Shandy berdehem sejenak, kemudian melanjutkan lagi kegiatannya mengerjakan tugas. Sedangkan Senja menatapnya dengan perasaan bersalah dan tidak enak karena pembicaraan mereka secara tidak sengaja terhenti. "Maaf kak," katanya pelan.
Suasana macam apa ini? Damai memegang dagunya, Mengamati Senja, dan Shandy bergantian. Dan suasana yang cukup canggung. Apa karena ini berada di perpustakaan, jadi lebih tenang dan tidak ada suara seperti ini? "Gue ganggu ya?" tanya Damai. Menoleh ke arah Senja yang menunduk.
"Enggak kok," jawab Senja. Segera menggeleng cepat.
"Kayaknya jarang ada anak istirahat kesini. Jadi, tempat ini juga cocok buat kita ngobrol di sekolah Nja," ucap Damai lagi.
"Perpustakaan itu buat belajar, bukan buat ngobrol!" sahut Shandy sewot. Saat Senja masih terbelalak mendengar perkataan Damai barusan.

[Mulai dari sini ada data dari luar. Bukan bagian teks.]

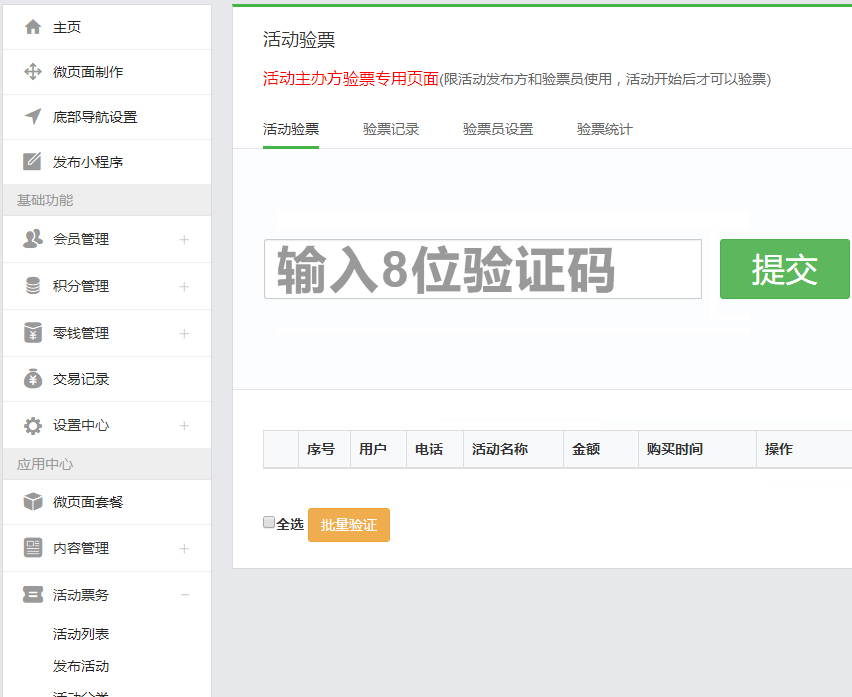Click the coin stack icon for 积分管理
Viewport: 852px width, 697px height.
(x=33, y=286)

Damai mengangkat sebelah alisnya, menatap murid laki-laki di meja depan yang baru saja berceletuk dengan nada yang tidak biasa. Sepertinya memang benar, keberadaan Damai sekarang mengganggu baginya. Tatapan murid laki-laki yang belum diketahui namanya oleh Damai itu juga sedikit aneh. Atau dia tidak menyukai Damai sejak pertama kali bertemu? "Oke. Kalau gak boleh ngobrol disini, gue bisa ngobrol sama Senja di rumah kok," balas Damai santai.
Shandy kembali mendongak. Dia tahu siapa yang sedang bicara dengannya sekarang. Seorang selebgram ternama yang baru saja pindah ke sekolah mereka, dan menjadi bahan pembicaraan banyak sekali siswi. Termasuk siswi di kelas Shandy. Dia adalah idola yang dipuja dan dipuji, karena sikapnya yang ramah dan juga parasnya yang rupawan. Namun dalam pandangan Shandy sekarang, dia biasa saja. Gantengnya juga standart. Ramah? Sepertinya juga tidak begitu.

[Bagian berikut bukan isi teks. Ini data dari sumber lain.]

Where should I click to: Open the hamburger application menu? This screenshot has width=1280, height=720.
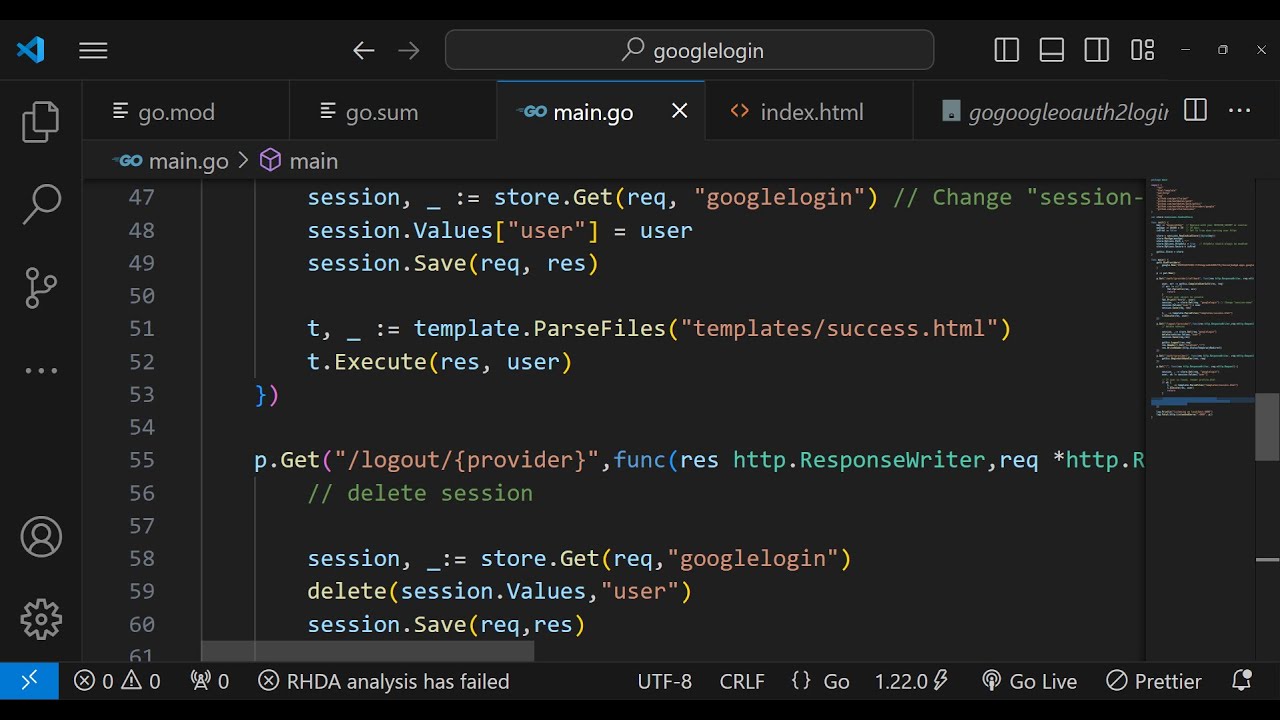93,50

"Di rumah?" Shandy mengeluarkan pertanyaan dengan kening berkerut,
Damai mengangguk. "Kita tetanggaan. Rumah gue persis di sebelah rumah Senja. Jadi gampang sih kalau mau nemuin Senja. Kita juga bisa ngobrol di balkon," timpal Damai. Nada bicaranya hampir menyamai nada bicara Shandy tadi, tidak bisa dikatakan bersahabat, tapi juga tidak biasa untuk seseorang yang baru bertemu.
Shandy mengalihkan pandangan pada Senja. "Bener Nja?" tanyanya.
Senja mengerjap kebingungan, menatap dua cowok itu bergantian. Ada apa sebenarnya dengan mereka? Kenapa juga Damai membahas soal tetangga disini, terlebih lagi di depan Shandy. Senja tak tahu harus menjawab apa pada Shandy, sejujurnya dia tidak ingin ada yang tahu bahwa Damai adalah tetangganya di sekolah ini. Tapi apa dia harus berbohong pada Shandy sekarang? Senja menatap Shandy. Meringis memperlihatkan giginya. Tertawanya juga dipaksakan.
"Kamu tetanggaan sama dia?" tanya Shandy lagi.